Segment Start: RECORD EXCERPTS
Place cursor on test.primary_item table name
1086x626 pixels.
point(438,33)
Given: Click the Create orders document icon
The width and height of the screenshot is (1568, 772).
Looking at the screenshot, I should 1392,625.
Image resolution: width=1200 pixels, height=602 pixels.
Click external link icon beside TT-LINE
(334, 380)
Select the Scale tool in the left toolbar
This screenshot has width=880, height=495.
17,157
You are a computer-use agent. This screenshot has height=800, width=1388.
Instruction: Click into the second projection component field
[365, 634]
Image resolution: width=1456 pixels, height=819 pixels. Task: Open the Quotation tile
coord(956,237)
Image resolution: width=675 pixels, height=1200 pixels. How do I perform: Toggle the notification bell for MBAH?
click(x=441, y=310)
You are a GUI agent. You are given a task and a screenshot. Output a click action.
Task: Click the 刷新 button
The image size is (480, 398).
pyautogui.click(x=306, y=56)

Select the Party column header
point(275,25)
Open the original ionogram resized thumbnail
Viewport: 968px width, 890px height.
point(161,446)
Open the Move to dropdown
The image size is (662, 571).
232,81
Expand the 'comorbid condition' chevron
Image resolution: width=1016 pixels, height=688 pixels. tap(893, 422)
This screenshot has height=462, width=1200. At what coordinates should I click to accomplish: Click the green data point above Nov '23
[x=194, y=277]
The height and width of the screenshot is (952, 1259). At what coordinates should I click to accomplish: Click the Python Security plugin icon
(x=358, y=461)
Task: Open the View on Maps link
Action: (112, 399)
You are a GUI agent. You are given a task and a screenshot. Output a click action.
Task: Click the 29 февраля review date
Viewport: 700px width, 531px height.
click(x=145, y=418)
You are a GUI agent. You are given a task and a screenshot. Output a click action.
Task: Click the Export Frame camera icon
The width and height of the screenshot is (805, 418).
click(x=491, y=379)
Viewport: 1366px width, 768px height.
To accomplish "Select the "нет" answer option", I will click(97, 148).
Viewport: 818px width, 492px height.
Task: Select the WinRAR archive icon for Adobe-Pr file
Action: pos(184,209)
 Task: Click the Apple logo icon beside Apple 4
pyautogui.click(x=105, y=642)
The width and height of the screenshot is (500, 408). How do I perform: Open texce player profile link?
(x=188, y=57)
Segment End: RECORD EXCERPTS
WHAT NEEDS TO BE DONE:
What you return must match the entries exactly, word for word.

REPLY:
Place cursor on test.primary_item table name
1086x626 pixels.
point(438,33)
Given: Click the Create orders document icon
The width and height of the screenshot is (1568, 772).
Looking at the screenshot, I should 1392,625.
Image resolution: width=1200 pixels, height=602 pixels.
Click external link icon beside TT-LINE
(334, 380)
Select the Scale tool in the left toolbar
This screenshot has width=880, height=495.
17,157
You are a computer-use agent. This screenshot has height=800, width=1388.
Instruction: Click into the second projection component field
[365, 634]
Image resolution: width=1456 pixels, height=819 pixels. Task: Open the Quotation tile
coord(956,237)
Image resolution: width=675 pixels, height=1200 pixels. How do I perform: Toggle the notification bell for MBAH?
click(x=441, y=310)
You are a GUI agent. You are given a task and a screenshot. Output a click action.
Task: Click the 刷新 button
The image size is (480, 398).
pyautogui.click(x=306, y=56)

Select the Party column header
point(275,25)
Open the original ionogram resized thumbnail
Viewport: 968px width, 890px height.
point(161,446)
Open the Move to dropdown
The image size is (662, 571).
232,81
Expand the 'comorbid condition' chevron
Image resolution: width=1016 pixels, height=688 pixels. tap(893, 422)
This screenshot has height=462, width=1200. At what coordinates should I click to accomplish: Click the green data point above Nov '23
[x=194, y=277]
The height and width of the screenshot is (952, 1259). At what coordinates should I click to accomplish: Click the Python Security plugin icon
(x=358, y=461)
Task: Open the View on Maps link
Action: (112, 399)
You are a GUI agent. You are given a task and a screenshot. Output a click action.
Task: Click the 29 февраля review date
Viewport: 700px width, 531px height.
click(x=145, y=418)
You are a GUI agent. You are given a task and a screenshot. Output a click action.
Task: Click the Export Frame camera icon
The width and height of the screenshot is (805, 418).
click(x=491, y=379)
Viewport: 1366px width, 768px height.
To accomplish "Select the "нет" answer option", I will click(97, 148).
Viewport: 818px width, 492px height.
Task: Select the WinRAR archive icon for Adobe-Pr file
Action: pos(184,209)
 Task: Click the Apple logo icon beside Apple 4
pyautogui.click(x=105, y=642)
The width and height of the screenshot is (500, 408). How do I perform: Open texce player profile link?
(x=188, y=57)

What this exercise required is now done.